Bhatinda : While the Pink Bollworm (PBW) has destroyed about 70 percent of Bathinda’s cotton crop, distributing 96,000 hectares (2.37 lakh hectares), Punjab Agriculture University’s (PAU) exhibitions covering 5 hectares each in the same region they are in excellent condition and almost undamaged by insects. The reason for this is the use
of paste, which disrupts the mating process of these insects by releasing pheromones to form. This process is also called ‘mating intervention.’ Scientists at PAU Ludhiana’s Regional Research Station in Bathinda say that if the application was approved on a large scale, significant damage to the cotton plant in the region could be prevented.
Punjab Agriculture Minister Randeep Singh Nabha has already announced that the method will be used next cotton season, starting in April next year.
Dr Vijay Kumar, a senior pest specialist, PAU, and cotton specialist, said they had been trying the procedure for the past two years in Punjab and the results were positive.
How the paste is applied to the stems of the cotton plant near its shoots at an angle. This attachment removes artificial pheromones that attract male insects. It prevents them from acquiring females due to synthetic pheromones extracted from various plants in the garden, thus avoiding the mating process and, consequently, checking the number of insects.

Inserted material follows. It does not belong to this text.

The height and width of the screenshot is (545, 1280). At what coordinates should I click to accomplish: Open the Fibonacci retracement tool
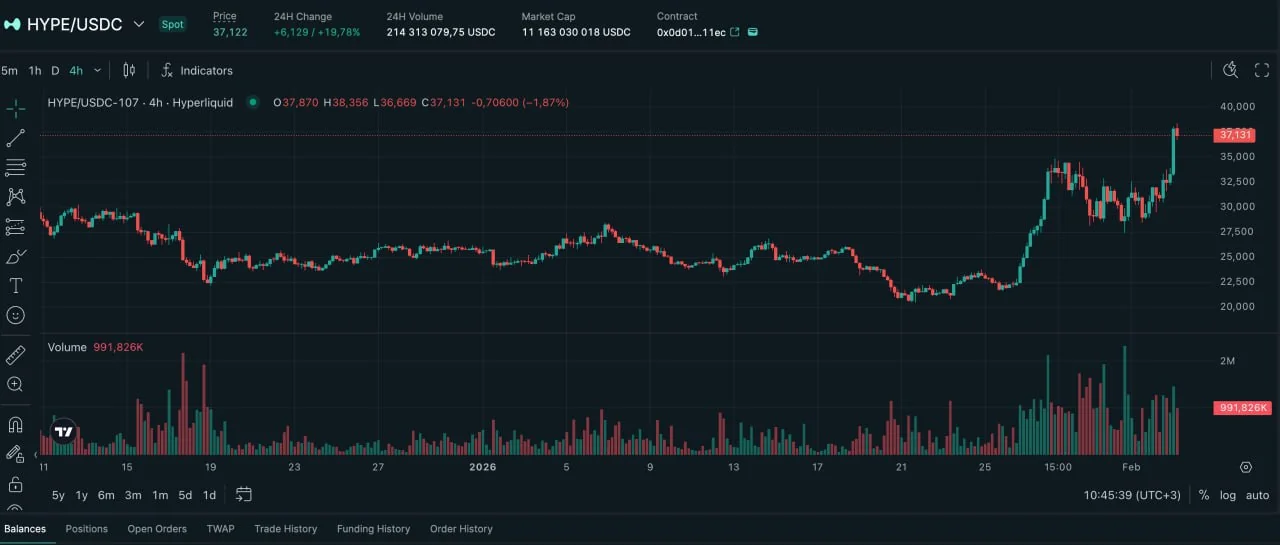[15, 168]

There are about 7,000 cotton plants in one-hectare field and this attachment needs to be applied only to 350-400 plants randomly, covering all corners and sides of the field. Experts say it will take the farmer 10-15 minutes to cover the field because it is like rubbing dough in a crowd.
The main points that need to be taken into account in this application are the timely use of adhesive tape and the coverage of the cotton surface so that there are no large gaps.
According to PAU scientists, this adhesive is necessary which can be done in two ways. In the first method, the dough should be placed in a 50-day-old plant, and the second should be placed in an 80-day-old plant. Therefore, the final request was made on the 110th day.
In the second method, the first application can be made on a 60-day plant, the second on a 90-day plant and the third on a 120-day plant.
The agriculture minister said the technology was considered “the gold standard in crop protection” and was well-known in western countries. A few experiments in this technology with state agricultural universities and farmers over the past four years have shown significant results in many Indian provinces. PAU also uses this method and does not require spraying and no spray. He added that the product has no adverse effects on the environment, plants, farmers, and the world.
Nabha said the department proposed implementing more than 2 hectares of land under the scheme next season.
Experts say it is essential for farmers to be aware of this because the method will not be as expensive as the other costly and harmful chemical sprays.